2. Plato supposes that when the tablet has been made blank the artist will fill in the lineaments of the ideal state. Is this a pattern laid up in heaven, or mere vacancy on which he is supposed to gaze with wondering eye? The answer is, that such ideals are framed partly by the omission of particulars, partly by imagination perfecting the form which experience supplies (Phaedo). Plato represents these ideals in a figure as belonging to another world; and in modern times the idea will sometimes seem to precede, at other times to co-operate with the hand of the artist. As in science, so also in creative art, there is a synthetical as well as an analytical method. One man will have the whole in his mind before he begins; to another the processes of mind and hand will be simultaneous.
3. There is no difficulty in seeing that Plato's divisions of knowledge are based, first, on the fundamental antithesis of sensible and intellectual which pervades the whole pre-Socratic philosophy; in which is implied also the opposition of the permanent and transient, of the universal and particular. But the age of philosophy in which he lived seemed to require a further distinction; – numbers and figures were beginning to separate from ideas. The world could no longer regard justice as a cube, and was learning to see, though imperfectly, that the abstractions of sense were distinct from the abstractions of mind. Between the Eleatic being or essence and the shadows of phenomena, the Pythagorean principle of number found a place, and was, as Aristotle remarks, a conducting medium from one to the other. Hence Plato is led to introduce a third term which had not hitherto entered into the scheme of his philosophy. He had observed the use of mathematics in education; they were the best preparation for higher studies. The subjective relation between them further suggested an objective one; although the passage from one to the other is really imaginary (Metaph.). For metaphysical and moral philosophy has no connexion with mathematics; number and figure are the abstractions of time and space, not the expressions of purely intellectual conceptions. When divested of metaphor, a straight line or a square has no more to do with right and justice than a crooked line with vice. The figurative association was mistaken for a real one; and thus the three latter divisions of the Platonic proportion were constructed.
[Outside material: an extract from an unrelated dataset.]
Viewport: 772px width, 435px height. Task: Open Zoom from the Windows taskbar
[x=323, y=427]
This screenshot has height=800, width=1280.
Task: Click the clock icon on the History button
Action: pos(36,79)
There is more difficulty in comprehending how he arrived at the first term of the series, which is nowhere else mentioned, and has no reference to any other part of his system. Nor indeed does the relation of shadows to objects correspond to the relation of numbers to ideas. Probably Plato has been led by the love of analogy (Timaeus) to make four terms instead of three, although the objects perceived in both divisions of the lower sphere are equally objects of sense. He is also preparing the way, as his manner is, for the shadows of images at the beginning of the seventh book, and the imitation of an imitation in the tenth. The line may be regarded as reaching from unity to infinity, and is divided into two unequal parts, and subdivided into two more; each lower sphere is the multiplication of the preceding. Of the four faculties, faith in the lower division has an intermediate position (cp. for the use of the word faith or belief, (Greek), Timaeus), contrasting equally with the vagueness of the perception of shadows (Greek) and the higher certainty of understanding (Greek) and reason (Greek).
The difference between understanding and mind or reason (Greek) is analogous to the difference between acquiring knowledge in the parts and the contemplation of the whole. True knowledge is a whole, and is at rest; consistency and universality are the tests of truth. To this self-evidencing knowledge of the whole the faculty of mind is supposed to correspond. But there is a knowledge of the understanding which is incomplete and in motion always, because unable to rest in the subordinate ideas. Those ideas are called both images and hypotheses – images because they are clothed in sense, hypotheses because they are assumptions only, until they are brought into connexion with the idea of good.
The general meaning of the passage, 'Noble, then, is the bond which links together sight…And of this kind I spoke as the intelligible…' so far as the thought contained in it admits of being translated into the terms of modern philosophy, may be described or explained as follows: – There is a truth, one and self-existent, to which by the help of a ladder let down from above, the human intelligence may ascend. This unity is like the sun in the heavens, the light by which all things are seen, the being by which they are created and sustained. It is the IDEA of good. And the steps of the ladder leading up to this highest or universal existence are the mathematical sciences, which also contain in themselves an element of the universal. These, too, we see in a new manner when we connect them with the idea of good. They then cease to be hypotheses or pictures, and become essential parts of a higher truth which is at once their first principle and their final cause.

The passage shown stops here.